Source data
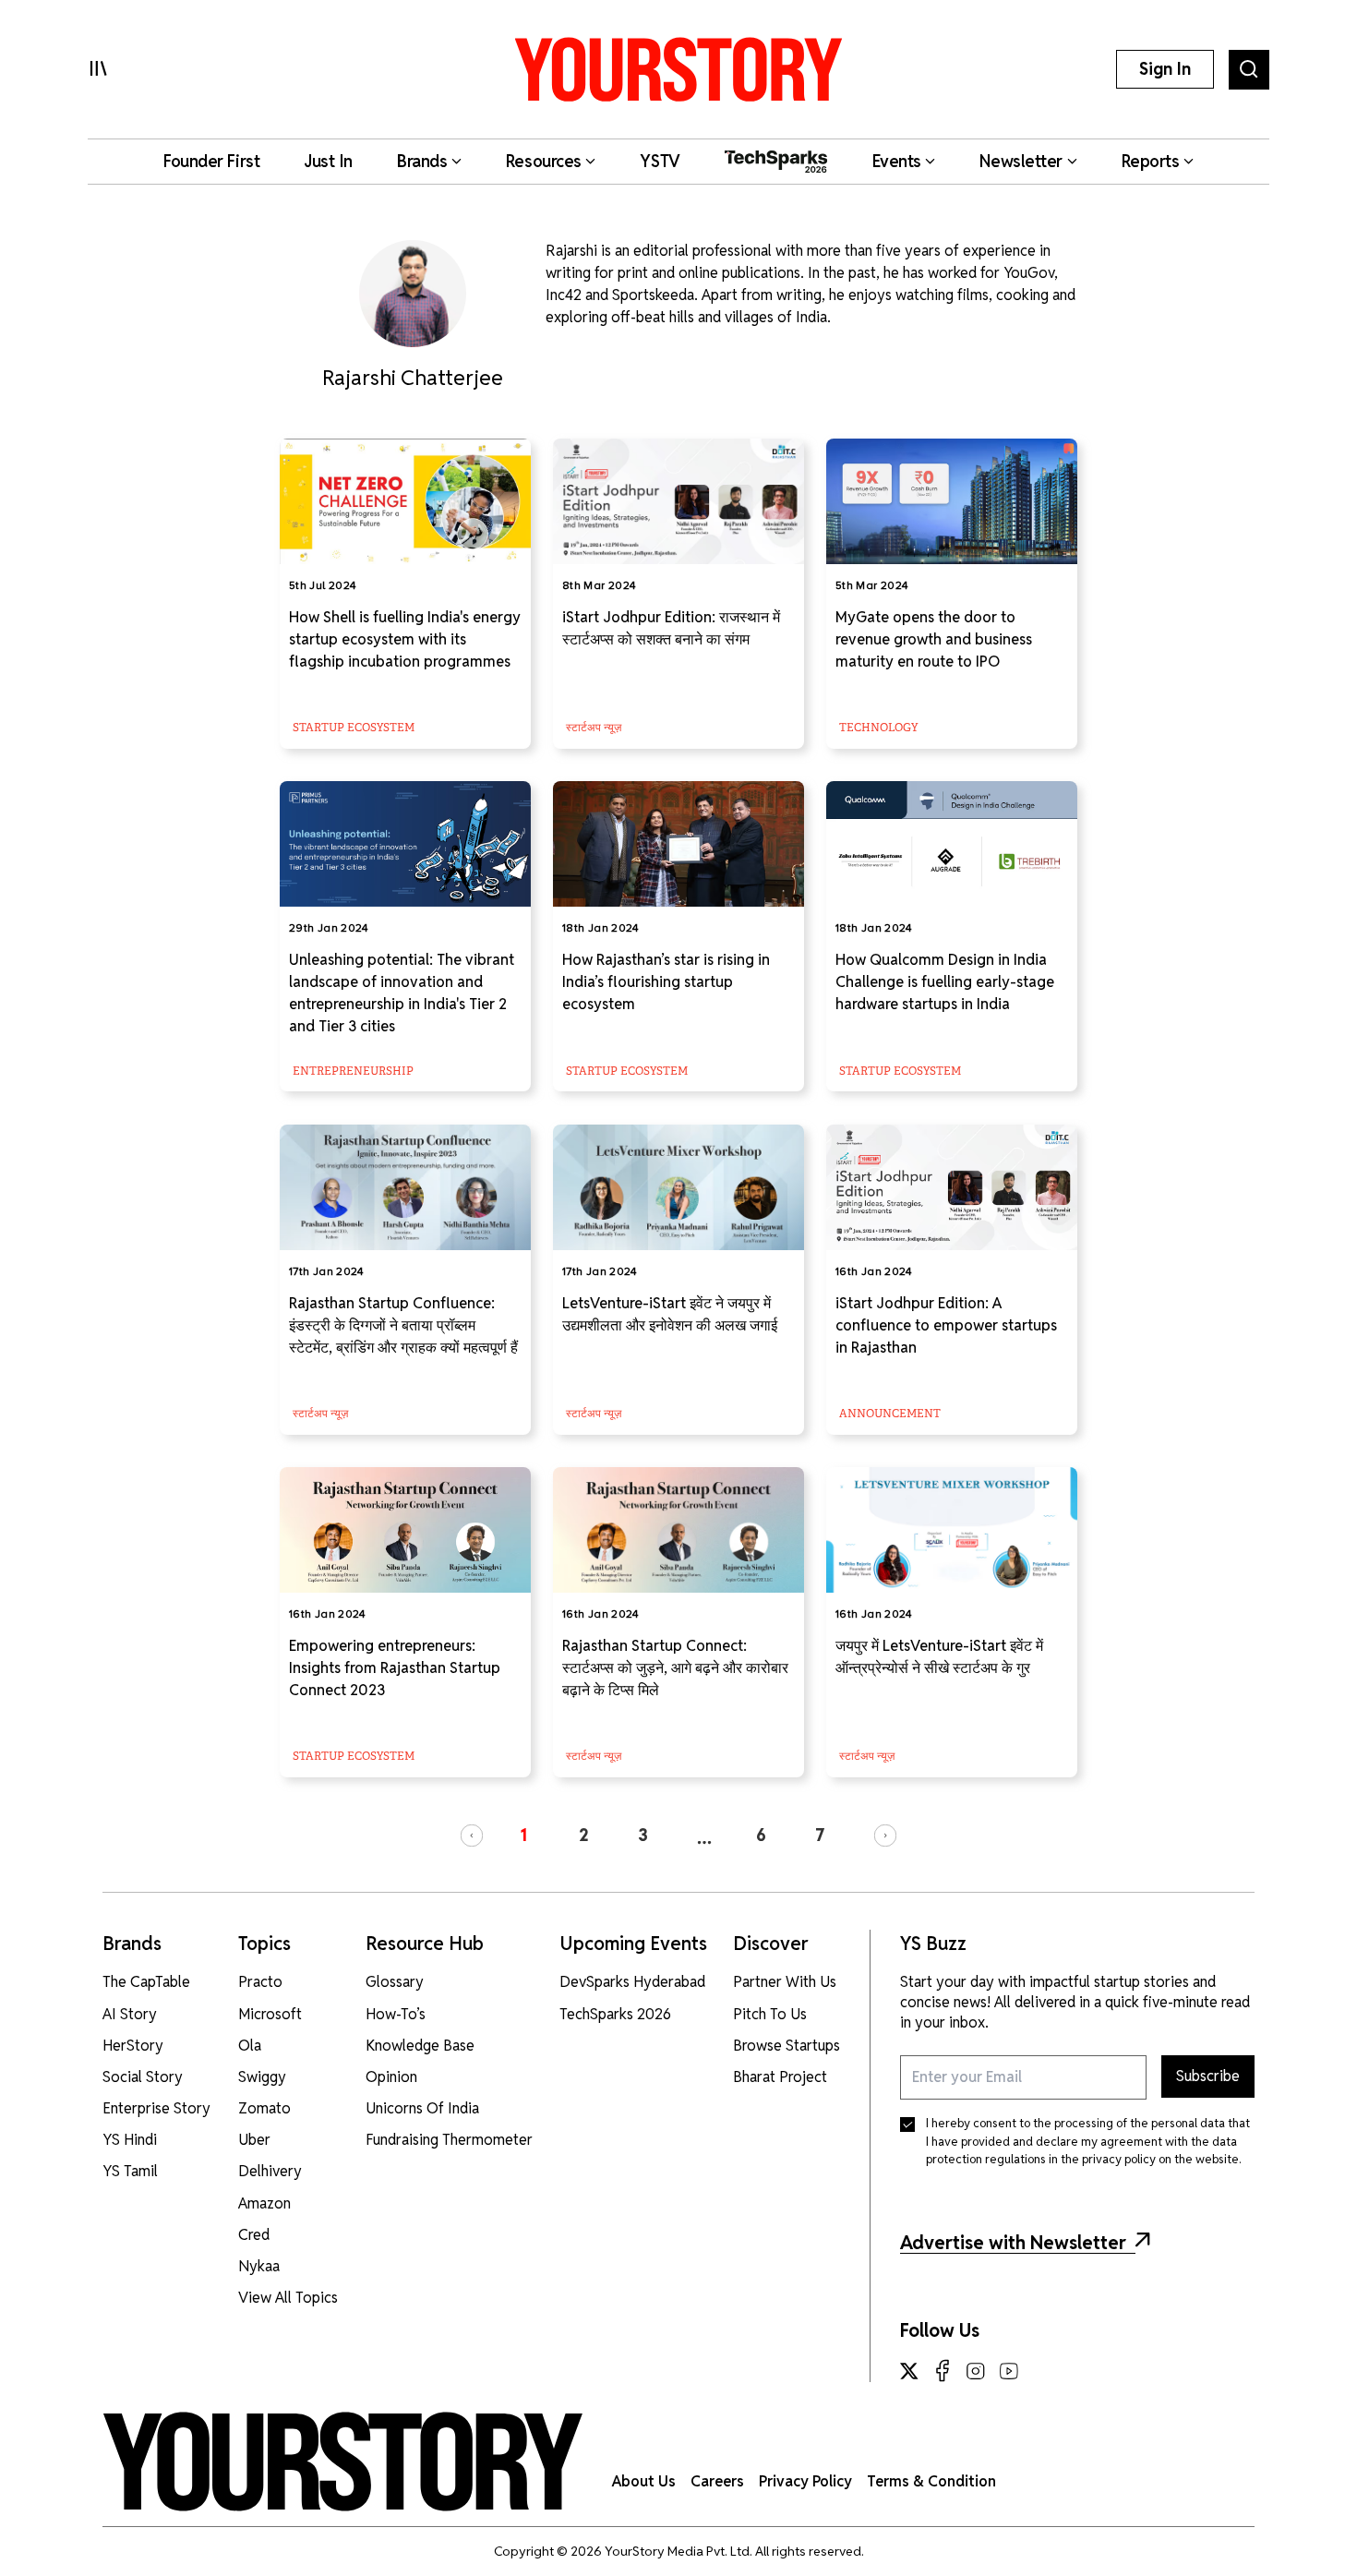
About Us (644, 2481)
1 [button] (523, 1835)
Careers (717, 2481)
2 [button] (584, 1835)
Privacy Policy (805, 2481)
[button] (472, 1835)
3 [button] (643, 1835)
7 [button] (820, 1835)
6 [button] (761, 1835)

WHAT YOU SHOULD DO
State how many lines of the records contain the string "button". The number is the whole answer.

RESPONSE BELOW
6